-------- SUPPLIED MATERIAL --------

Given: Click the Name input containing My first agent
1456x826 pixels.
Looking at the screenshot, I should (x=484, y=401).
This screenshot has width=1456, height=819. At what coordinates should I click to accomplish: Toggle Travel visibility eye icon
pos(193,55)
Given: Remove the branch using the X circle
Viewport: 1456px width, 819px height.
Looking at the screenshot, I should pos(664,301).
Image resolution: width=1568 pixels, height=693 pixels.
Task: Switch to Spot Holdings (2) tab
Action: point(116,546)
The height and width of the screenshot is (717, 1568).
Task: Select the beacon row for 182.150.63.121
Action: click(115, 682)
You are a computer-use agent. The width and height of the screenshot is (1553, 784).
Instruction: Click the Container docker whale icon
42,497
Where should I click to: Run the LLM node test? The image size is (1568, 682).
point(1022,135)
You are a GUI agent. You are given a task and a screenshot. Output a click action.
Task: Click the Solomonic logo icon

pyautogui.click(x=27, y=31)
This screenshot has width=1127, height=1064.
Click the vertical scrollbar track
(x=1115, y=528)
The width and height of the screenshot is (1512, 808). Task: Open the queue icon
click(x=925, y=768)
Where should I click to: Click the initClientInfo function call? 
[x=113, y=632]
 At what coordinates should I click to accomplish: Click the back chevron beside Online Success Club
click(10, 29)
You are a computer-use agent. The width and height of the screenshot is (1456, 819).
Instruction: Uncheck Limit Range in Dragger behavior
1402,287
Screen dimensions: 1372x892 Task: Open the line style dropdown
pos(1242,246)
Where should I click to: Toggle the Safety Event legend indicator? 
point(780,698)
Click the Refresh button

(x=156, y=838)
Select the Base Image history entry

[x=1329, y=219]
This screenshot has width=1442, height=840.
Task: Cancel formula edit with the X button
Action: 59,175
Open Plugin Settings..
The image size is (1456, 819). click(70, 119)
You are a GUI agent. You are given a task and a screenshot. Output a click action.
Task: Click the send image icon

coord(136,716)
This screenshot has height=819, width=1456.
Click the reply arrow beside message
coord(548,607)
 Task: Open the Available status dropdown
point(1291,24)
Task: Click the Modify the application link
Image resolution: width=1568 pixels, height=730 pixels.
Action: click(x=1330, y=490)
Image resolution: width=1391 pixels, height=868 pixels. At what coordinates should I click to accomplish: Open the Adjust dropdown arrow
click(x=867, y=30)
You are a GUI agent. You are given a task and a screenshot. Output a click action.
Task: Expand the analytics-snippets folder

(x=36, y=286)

--------

— PROBLEM DESCRIPTION —
All lines from the one holding "Task: Click the Modify the application link" through the end of the entries need to be given again exactly. Leave out the others.

— RESULT OF THE EXERCISE —
Task: Click the Modify the application link
Image resolution: width=1568 pixels, height=730 pixels.
Action: click(x=1330, y=490)
Image resolution: width=1391 pixels, height=868 pixels. At what coordinates should I click to accomplish: Open the Adjust dropdown arrow
click(x=867, y=30)
You are a GUI agent. You are given a task and a screenshot. Output a click action.
Task: Expand the analytics-snippets folder

(x=36, y=286)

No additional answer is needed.